The Academy is the premiere institution for the scientific study of the Hebrew language, and at the forefront of its activities is the Historical Dictionary Project, which was formally established in the 1950s.
Eliezer Ben-Yehuda was the first to create a historical dictionary: The Complete Dictionary of Ancient and Modern Hebrew, 1908-1959, which brought together Hebrew from different eras. Nonetheless, one man alone cannot truly complete such an enormous project.
As early as 1937, the president of Va’ad HaLashon (“The Language Committee”), Prof. N.H. Tur-Sinai, proposed the establishment of “a large endeavor which prepares an academic dictionary of our language, in all of the periods and evolutions that it has endured from the moment it is documented, until today". Later, with the establishment of the Academy, it was decided that the Historical Dictionary Project would be its central scientific undertaking. The overarching goal of the HDP is to present the history and development of the Hebrew lexicon, from the earliest occurrences of words down through their most recent documentation. Whereas similar historical dictionary projects in Europe merely brought citations from texts of recent centuries, the Academy’s HDP is based upon Hebrew texts up until 1100 CE, and large selections of literature from the periods thereafter until the founding of the State of Israel.

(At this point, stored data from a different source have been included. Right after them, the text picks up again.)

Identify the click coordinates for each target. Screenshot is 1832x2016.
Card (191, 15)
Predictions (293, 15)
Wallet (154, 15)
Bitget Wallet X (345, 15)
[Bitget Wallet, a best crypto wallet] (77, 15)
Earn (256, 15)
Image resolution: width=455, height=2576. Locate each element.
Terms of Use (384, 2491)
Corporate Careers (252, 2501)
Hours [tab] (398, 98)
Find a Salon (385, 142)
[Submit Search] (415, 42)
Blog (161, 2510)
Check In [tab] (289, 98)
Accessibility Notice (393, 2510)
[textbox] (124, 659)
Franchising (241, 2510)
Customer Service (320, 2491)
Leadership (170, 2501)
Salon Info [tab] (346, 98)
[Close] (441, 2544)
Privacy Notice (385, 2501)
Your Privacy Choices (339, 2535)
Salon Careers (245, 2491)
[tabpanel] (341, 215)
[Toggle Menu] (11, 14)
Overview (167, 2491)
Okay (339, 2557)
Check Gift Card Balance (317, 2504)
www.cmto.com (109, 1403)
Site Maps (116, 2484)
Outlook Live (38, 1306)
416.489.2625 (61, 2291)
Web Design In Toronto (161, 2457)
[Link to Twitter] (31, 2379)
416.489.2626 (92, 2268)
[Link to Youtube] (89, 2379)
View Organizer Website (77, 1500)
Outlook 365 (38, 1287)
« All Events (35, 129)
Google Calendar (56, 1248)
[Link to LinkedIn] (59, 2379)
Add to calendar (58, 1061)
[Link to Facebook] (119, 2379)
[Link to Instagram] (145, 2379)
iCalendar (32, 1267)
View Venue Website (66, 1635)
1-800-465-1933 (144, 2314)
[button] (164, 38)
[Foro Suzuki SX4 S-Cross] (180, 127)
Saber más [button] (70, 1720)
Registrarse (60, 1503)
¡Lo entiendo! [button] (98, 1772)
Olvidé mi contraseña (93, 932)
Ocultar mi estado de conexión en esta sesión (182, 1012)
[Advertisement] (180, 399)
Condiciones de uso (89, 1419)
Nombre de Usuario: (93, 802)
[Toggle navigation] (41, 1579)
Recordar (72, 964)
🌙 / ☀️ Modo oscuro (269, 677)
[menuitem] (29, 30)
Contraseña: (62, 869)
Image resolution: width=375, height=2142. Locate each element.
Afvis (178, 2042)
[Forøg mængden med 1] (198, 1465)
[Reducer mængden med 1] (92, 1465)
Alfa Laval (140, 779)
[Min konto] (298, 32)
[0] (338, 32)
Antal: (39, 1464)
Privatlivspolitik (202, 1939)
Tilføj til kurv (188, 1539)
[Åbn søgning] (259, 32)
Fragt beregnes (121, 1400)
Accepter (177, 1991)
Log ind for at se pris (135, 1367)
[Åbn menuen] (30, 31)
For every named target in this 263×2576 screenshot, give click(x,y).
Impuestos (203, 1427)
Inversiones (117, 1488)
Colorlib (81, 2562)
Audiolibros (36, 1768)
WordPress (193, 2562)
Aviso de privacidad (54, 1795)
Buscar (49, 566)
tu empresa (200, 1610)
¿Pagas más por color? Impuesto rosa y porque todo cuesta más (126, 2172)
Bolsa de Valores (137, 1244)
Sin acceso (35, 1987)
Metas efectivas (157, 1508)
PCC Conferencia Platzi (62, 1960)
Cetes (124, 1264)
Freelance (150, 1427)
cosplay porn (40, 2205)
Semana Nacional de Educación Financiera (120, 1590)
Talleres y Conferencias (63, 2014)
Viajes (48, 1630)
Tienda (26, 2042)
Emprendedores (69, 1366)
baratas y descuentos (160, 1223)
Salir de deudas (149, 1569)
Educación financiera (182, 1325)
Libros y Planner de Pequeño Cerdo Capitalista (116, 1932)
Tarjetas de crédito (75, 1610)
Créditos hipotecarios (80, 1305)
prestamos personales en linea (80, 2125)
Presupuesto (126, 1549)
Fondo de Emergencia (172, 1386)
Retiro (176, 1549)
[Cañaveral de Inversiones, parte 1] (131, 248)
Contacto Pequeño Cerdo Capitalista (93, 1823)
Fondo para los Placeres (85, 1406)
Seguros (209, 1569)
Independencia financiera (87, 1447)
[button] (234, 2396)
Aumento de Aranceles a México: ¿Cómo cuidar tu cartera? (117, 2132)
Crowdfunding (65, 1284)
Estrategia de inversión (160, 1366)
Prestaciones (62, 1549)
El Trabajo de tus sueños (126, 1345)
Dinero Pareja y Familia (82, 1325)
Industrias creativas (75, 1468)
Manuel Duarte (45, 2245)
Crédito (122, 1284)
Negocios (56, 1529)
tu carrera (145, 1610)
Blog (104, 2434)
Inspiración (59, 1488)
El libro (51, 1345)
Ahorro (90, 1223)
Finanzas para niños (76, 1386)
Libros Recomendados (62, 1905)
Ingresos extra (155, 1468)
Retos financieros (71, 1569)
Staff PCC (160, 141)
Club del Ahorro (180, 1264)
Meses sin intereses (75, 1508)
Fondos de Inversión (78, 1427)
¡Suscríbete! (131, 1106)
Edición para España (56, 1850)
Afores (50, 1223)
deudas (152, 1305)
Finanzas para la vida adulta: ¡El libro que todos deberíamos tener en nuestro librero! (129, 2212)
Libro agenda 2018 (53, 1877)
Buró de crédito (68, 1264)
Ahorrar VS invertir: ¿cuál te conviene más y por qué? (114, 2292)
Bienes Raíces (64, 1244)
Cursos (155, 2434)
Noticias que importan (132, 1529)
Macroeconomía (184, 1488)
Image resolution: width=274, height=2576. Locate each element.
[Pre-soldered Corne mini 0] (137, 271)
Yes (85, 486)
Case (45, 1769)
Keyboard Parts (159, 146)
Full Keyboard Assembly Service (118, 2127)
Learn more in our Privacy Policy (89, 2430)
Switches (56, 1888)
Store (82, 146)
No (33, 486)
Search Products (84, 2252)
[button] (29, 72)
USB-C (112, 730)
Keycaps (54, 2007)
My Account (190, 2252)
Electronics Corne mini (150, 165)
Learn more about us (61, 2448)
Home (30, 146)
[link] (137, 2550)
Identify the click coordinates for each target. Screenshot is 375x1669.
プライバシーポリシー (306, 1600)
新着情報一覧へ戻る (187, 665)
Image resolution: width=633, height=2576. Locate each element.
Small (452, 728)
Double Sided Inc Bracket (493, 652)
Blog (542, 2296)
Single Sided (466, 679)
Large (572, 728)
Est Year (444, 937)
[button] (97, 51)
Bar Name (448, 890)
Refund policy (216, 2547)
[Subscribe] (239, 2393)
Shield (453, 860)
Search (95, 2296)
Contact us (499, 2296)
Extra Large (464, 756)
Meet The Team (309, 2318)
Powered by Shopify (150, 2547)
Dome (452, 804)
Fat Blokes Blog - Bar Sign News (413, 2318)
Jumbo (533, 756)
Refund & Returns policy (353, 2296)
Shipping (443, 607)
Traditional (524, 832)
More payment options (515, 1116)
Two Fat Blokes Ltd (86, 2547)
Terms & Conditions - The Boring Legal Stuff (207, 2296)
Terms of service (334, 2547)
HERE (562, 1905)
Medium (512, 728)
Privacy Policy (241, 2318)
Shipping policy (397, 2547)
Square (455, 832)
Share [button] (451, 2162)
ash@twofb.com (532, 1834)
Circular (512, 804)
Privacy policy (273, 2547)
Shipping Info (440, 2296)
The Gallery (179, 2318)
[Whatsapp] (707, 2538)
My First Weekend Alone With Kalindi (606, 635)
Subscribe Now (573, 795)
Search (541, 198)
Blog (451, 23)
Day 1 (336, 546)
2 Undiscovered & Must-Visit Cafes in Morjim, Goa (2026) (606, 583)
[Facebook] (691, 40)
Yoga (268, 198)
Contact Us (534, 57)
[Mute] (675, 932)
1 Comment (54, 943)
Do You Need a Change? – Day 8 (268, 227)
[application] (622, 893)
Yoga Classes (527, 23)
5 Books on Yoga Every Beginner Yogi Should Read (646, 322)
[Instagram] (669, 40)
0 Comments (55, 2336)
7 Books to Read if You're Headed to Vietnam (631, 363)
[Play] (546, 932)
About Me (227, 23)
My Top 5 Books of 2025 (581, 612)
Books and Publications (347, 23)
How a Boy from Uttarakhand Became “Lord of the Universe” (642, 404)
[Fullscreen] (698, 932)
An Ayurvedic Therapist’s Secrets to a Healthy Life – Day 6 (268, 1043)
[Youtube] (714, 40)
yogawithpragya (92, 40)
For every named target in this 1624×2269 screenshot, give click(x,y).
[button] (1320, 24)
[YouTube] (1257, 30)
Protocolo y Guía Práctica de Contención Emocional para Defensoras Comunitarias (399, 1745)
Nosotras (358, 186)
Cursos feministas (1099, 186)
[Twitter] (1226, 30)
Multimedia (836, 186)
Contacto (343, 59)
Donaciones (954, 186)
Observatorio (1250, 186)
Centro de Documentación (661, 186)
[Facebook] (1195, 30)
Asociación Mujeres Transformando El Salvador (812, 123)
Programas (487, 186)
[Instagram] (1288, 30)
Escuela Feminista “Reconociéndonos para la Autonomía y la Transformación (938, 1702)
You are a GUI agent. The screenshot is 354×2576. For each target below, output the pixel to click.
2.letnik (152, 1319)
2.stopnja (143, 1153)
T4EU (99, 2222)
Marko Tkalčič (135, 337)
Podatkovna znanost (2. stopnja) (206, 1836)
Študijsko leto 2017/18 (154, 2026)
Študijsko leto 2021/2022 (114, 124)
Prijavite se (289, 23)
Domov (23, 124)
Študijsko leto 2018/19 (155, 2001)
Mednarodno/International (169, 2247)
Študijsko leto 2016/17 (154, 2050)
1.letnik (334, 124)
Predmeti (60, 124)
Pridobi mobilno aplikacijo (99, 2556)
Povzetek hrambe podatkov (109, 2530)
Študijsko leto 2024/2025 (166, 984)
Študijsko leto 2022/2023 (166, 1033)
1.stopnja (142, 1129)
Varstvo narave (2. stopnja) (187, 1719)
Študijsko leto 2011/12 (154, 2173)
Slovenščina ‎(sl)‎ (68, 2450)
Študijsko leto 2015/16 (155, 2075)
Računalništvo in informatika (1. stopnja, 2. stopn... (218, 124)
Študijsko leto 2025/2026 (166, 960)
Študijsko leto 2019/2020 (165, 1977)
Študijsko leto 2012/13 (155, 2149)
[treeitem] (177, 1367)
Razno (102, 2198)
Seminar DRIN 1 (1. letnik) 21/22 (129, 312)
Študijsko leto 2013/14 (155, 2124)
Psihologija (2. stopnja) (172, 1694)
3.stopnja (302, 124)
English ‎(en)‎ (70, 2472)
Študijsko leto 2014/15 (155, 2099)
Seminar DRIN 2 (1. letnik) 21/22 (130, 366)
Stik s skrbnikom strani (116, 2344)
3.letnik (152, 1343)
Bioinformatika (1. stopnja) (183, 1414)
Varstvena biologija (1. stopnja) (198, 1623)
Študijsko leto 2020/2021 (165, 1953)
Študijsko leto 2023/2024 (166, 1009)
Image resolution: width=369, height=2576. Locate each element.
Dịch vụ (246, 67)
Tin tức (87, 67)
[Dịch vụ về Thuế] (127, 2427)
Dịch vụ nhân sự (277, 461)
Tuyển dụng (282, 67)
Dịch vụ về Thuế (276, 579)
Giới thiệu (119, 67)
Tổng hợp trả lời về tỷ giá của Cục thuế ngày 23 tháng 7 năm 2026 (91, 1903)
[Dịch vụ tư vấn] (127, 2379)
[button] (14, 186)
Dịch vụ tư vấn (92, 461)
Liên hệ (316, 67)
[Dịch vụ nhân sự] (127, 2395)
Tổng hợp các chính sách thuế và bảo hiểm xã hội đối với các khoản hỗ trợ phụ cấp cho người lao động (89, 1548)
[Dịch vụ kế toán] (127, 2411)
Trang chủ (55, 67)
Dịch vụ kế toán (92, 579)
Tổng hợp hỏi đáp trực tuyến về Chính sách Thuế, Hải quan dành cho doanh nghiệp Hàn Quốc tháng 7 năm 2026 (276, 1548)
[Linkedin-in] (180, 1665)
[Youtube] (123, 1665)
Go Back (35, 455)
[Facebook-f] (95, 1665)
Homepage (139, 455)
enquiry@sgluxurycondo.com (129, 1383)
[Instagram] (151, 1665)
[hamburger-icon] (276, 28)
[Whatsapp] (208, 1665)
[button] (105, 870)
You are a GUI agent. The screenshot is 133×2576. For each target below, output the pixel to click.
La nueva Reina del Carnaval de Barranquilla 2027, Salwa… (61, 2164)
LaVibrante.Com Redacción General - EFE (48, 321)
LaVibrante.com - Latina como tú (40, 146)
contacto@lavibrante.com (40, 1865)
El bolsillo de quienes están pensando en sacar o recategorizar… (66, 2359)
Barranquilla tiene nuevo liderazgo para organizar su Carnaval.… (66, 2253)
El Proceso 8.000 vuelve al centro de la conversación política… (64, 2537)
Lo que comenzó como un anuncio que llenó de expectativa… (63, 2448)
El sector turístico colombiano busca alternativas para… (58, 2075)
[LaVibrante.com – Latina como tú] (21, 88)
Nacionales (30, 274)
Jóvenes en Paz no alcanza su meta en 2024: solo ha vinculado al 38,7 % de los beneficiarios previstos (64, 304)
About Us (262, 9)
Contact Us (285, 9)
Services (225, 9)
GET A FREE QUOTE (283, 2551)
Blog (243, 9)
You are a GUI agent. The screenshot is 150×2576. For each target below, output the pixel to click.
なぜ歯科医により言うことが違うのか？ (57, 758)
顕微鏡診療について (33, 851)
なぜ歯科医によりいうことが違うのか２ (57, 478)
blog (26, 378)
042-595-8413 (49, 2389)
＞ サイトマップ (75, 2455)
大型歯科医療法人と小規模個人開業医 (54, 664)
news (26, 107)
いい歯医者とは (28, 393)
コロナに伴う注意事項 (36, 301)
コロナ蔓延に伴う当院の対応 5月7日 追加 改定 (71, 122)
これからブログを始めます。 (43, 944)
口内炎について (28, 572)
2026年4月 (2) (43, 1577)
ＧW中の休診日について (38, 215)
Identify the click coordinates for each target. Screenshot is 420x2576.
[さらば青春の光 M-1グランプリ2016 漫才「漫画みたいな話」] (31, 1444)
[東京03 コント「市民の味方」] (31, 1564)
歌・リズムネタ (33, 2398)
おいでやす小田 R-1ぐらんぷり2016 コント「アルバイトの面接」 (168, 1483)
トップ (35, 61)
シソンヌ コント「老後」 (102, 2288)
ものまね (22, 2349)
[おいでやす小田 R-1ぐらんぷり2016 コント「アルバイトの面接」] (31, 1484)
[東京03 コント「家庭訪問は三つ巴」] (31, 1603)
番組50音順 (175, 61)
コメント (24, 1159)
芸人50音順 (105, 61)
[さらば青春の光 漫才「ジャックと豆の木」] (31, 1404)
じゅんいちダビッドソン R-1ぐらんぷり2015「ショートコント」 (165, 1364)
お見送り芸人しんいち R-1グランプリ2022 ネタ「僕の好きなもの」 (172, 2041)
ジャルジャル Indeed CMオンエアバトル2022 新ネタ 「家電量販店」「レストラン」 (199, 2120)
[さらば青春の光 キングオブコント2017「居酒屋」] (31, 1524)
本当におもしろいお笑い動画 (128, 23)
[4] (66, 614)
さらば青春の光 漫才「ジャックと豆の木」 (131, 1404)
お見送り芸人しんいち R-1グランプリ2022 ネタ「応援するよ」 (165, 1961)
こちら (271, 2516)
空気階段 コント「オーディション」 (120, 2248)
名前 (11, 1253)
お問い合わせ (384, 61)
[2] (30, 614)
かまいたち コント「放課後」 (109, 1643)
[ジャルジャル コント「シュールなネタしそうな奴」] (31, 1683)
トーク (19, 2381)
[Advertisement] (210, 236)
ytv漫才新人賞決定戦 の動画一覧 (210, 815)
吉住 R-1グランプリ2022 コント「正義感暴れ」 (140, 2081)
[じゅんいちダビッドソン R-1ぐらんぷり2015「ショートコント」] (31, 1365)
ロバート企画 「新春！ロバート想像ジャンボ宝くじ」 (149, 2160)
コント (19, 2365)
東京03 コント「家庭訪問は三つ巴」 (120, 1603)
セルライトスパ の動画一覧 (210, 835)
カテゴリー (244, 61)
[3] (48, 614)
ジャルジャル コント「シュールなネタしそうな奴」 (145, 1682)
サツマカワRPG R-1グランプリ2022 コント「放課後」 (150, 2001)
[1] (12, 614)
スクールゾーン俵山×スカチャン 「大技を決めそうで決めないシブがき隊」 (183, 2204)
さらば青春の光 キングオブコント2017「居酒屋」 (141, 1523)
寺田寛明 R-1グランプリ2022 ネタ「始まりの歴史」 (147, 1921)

It was decided to begin with texts from the post-biblical period, and thus the database reflects more than 2000 years of Hebrew writing.
Such a project requires a large textual database, and the HDP was one of the first in the world to use modern technology for a computerized concordance. In 2005, some fifty years after the beginning of the project, it was decided there was enough material to begin the writing of entries.